Le télescope Gemini South capture un « papillon géant » voisin de la Voie lactée

Le Télescope Gemini South Capture Un "papillon Géant" Voisin De

Notre quartier spatial parvient à nous surprendre de plus en plus. Nous avons déjà vu un « cœur fléché par Cupidon » dans un télescope Hubble capturé dans la Constellation Orion, un arc-en-ciel autour de la Lune et même un « feu d’artifice » lors de la naissance d’une étoile. C’est maintenant l’heure d’un « papillon géant » photographié par le télescope Gemini South.

Sur l’image, nous pouvons voir ce qui semble être d’énormes ailes de papillon translucides volant au-dessus de l’infini. Cet objet est en fait une sortie de gaz connue sous le nom de nébuleuse infrarouge de la constellation du caméléon – ainsi appelée parce qu’elle est brillante dans certaines longueurs d’onde de la lumière infrarouge, bien qu’elle puisse également être vue en lumière visible, comme dans cette vue.

Le telescope Gemini South capture un papillon geant voisin de

Le « papillon géant » voisin de notre Voie lactée, repéré par le télescope Gemini South. Image : Équipe de communication, d’éducation et d’engagement de NOIRLab

Caché au centre de la nébuleuse par réflexion, et au centre de l’image, se trouve le « moteur » du nuage de poussière, une étoile de faible masse (moins massive que notre Soleil) qui est éclipsée par une bande verticale sombre.

Même si elle n’est pas vue, cette jeune étoile froide émet des flux de gaz en mouvement rapide et des tunnels à travers le nuage interstellaire à partir duquel la jeune étoile s’est formée. La lumière infrarouge et visible émise par l’étoile s’échappe le long de ce tunnel et se propage le long de ses parois, formant cet effet de bénédiction pour les yeux.

Selon des scientifiques du National Optical-Infrared Astronomy Research Laboratory (NOIRLab), qui gère l’Observatoire international Gemini – composé des télescopes Gemini North et Gemini South (ou North Twin et South Twin) – l’objet rouge vif à droite de le centre de l’image marque l’endroit où une partie du flux rapide de gaz s’allume après avoir heurté le gaz se déplaçant plus lentement dans la nébuleuse.

Regardez la vidéo partagée par NOIRLab du « papillon géant » de la nébuleuse

Il est connu sous le nom d’objet Herbig-Haro (HH) et porte la désignation HH 909A. D’autres objets Herbig-Haro ont été trouvés le long de l’axe de sortie de l’étoile, en plus des bords gauche et droit de l’image.

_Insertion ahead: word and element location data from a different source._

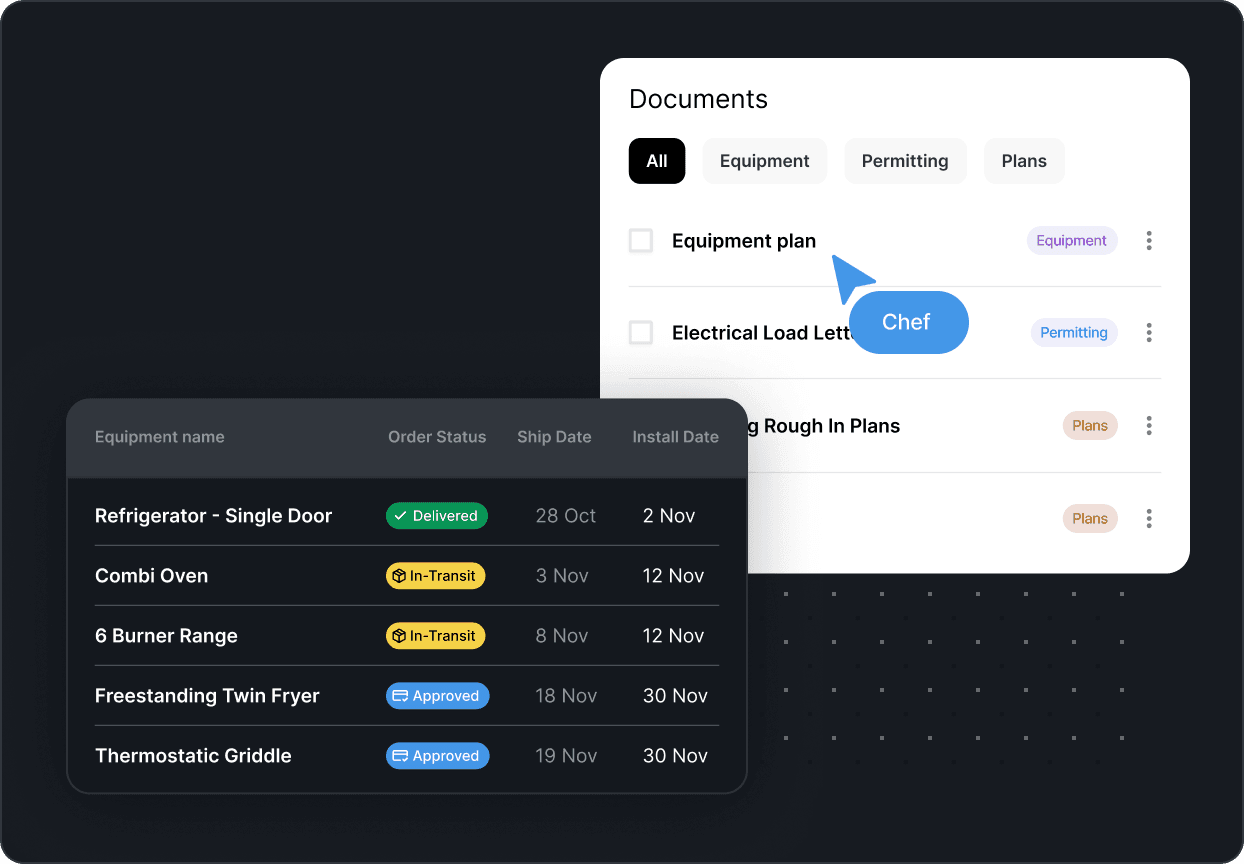
Task: Switch to the Equipment filter
Action: 764,161
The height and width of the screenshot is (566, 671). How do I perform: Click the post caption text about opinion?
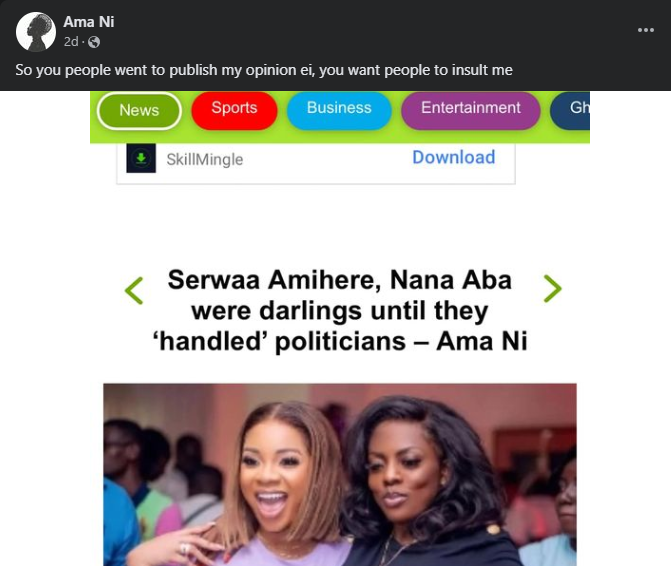[264, 70]
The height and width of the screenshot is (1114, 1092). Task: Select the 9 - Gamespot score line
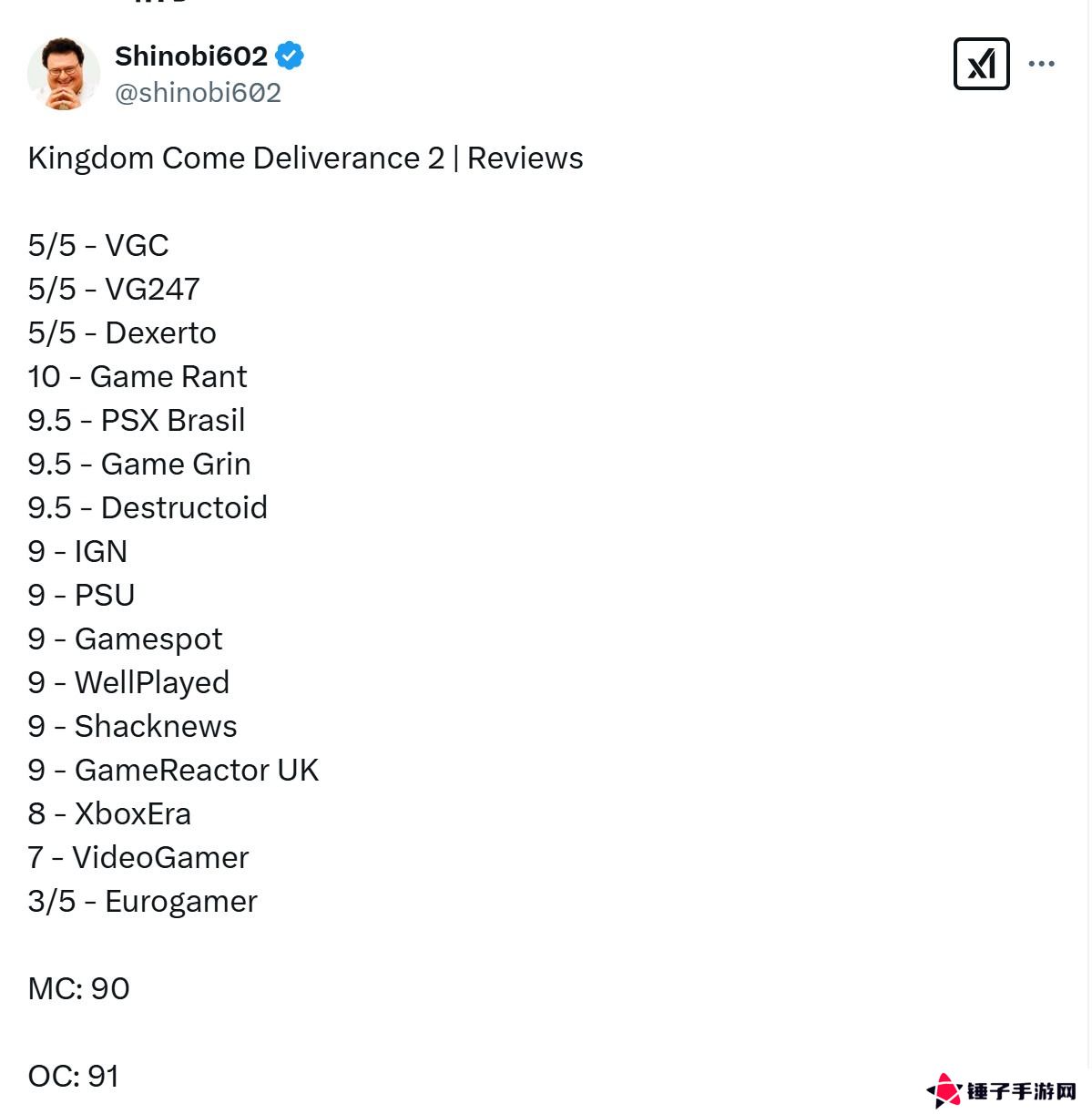[x=125, y=639]
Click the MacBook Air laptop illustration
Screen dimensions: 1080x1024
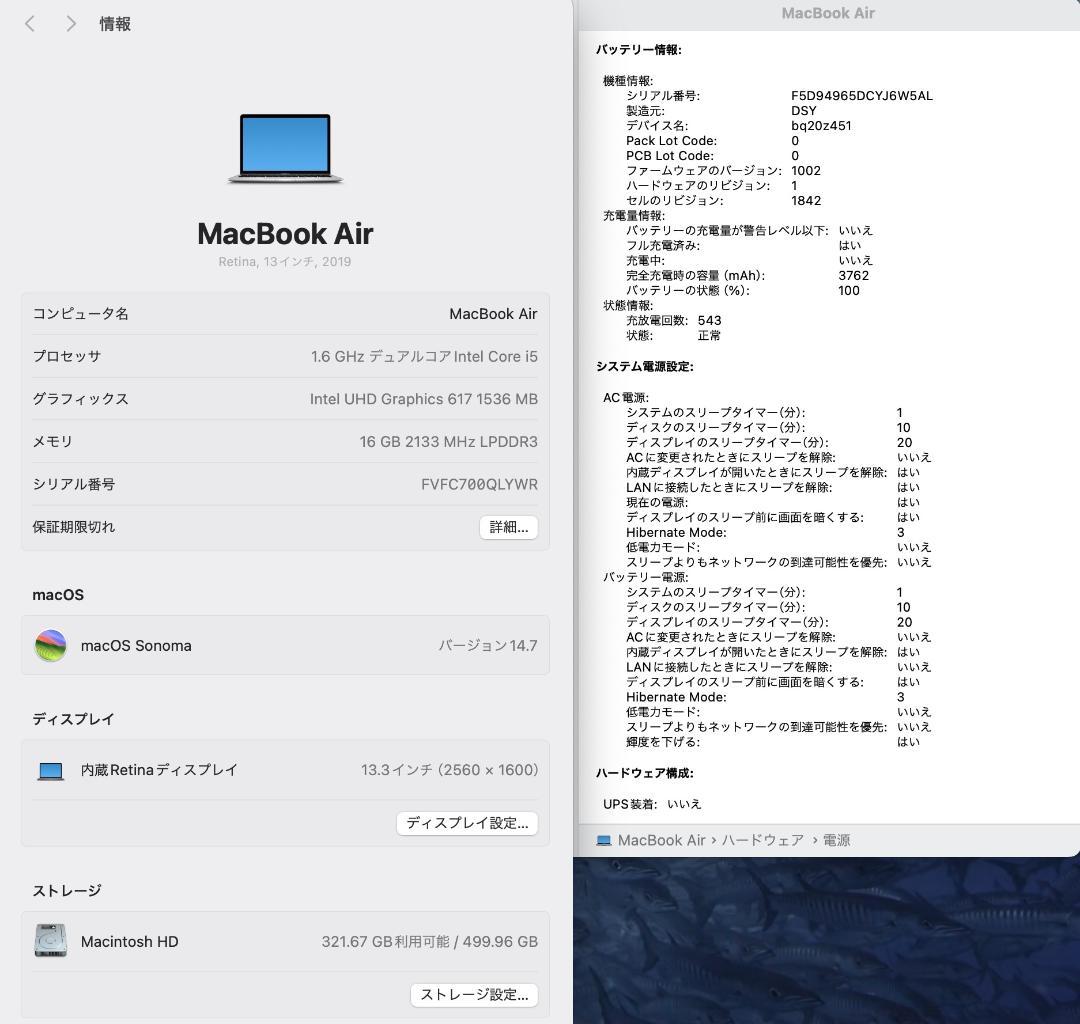click(x=285, y=149)
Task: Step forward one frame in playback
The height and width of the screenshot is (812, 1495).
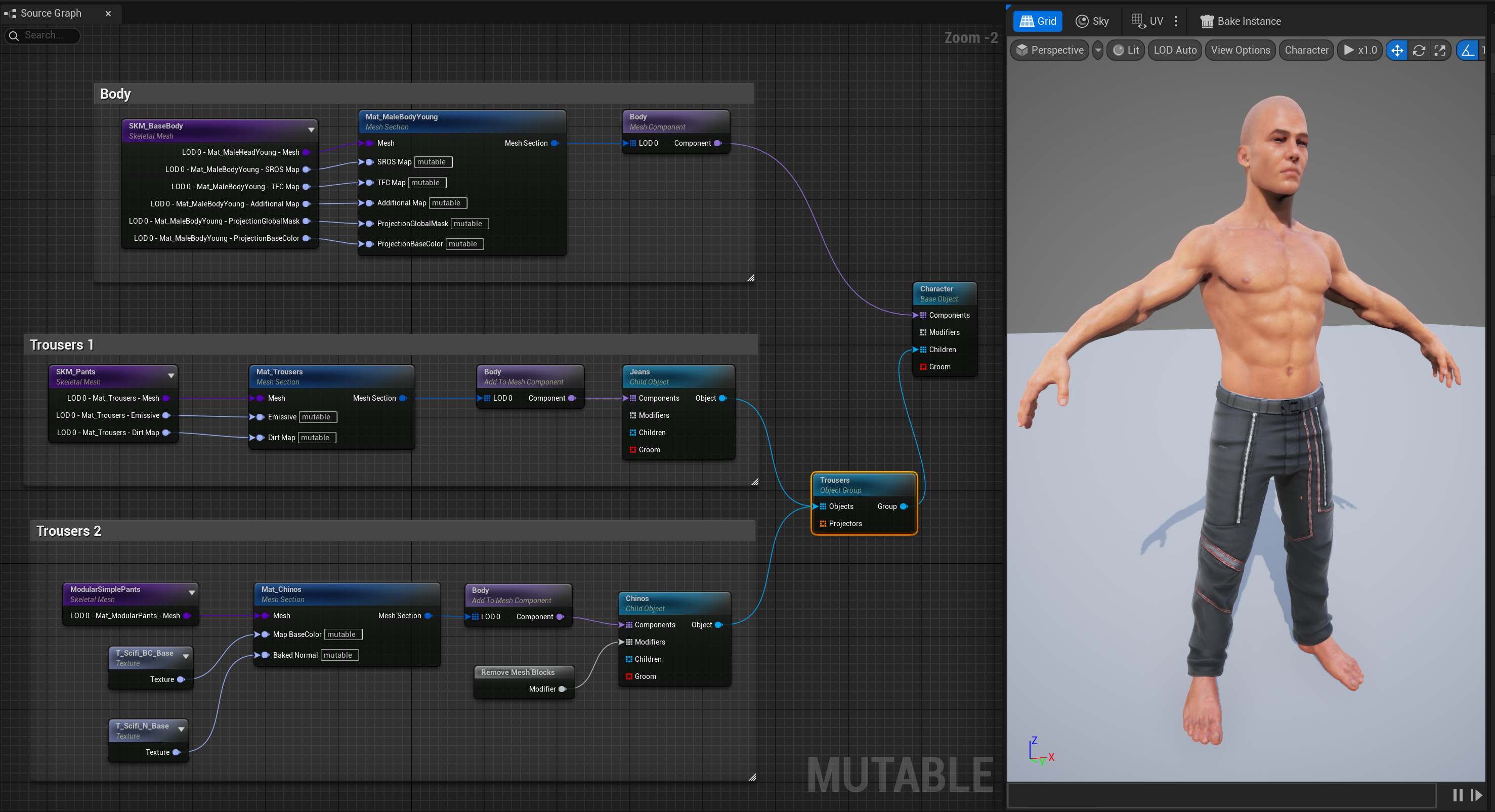Action: 1476,795
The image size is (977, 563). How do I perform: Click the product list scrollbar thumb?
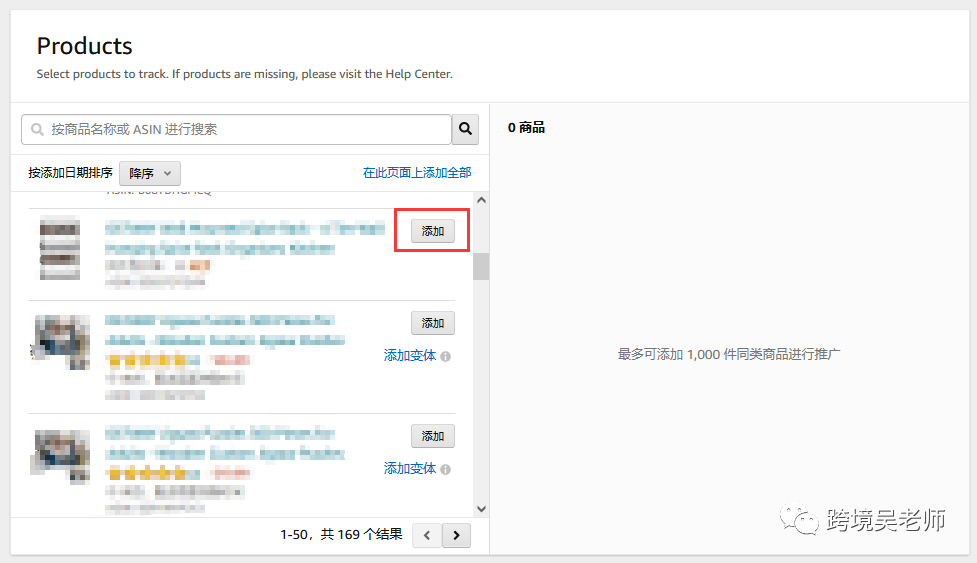pos(481,266)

Certains astronomes suggèrent que la bande sombre au centre de la nébuleuse infrarouge du Caméléon est un disque circumstellaire – un réservoir de gaz et de poussière en orbite autour de l’étoile. Les disques circumstellaires sont généralement associés à de jeunes étoiles et fournissent les matériaux nécessaires à la construction des planètes.

La raison pour laquelle le disque apparaît sous la forme d’une bande plutôt que d’un cercle dans l’image en question est qu’il est sur le bord, ne révélant qu’un angle aux observateurs ici sur Terre. Les scientifiques pensent que l’étoile centrale de la nébuleuse est un jeune objet stellaire intégré dans le disque. Selon eux, la nébulosité de l’arrière-plan, qui apparaît en bleu sur l’image, reflète la lumière d’une étoile proche située à l’extérieur du cadre.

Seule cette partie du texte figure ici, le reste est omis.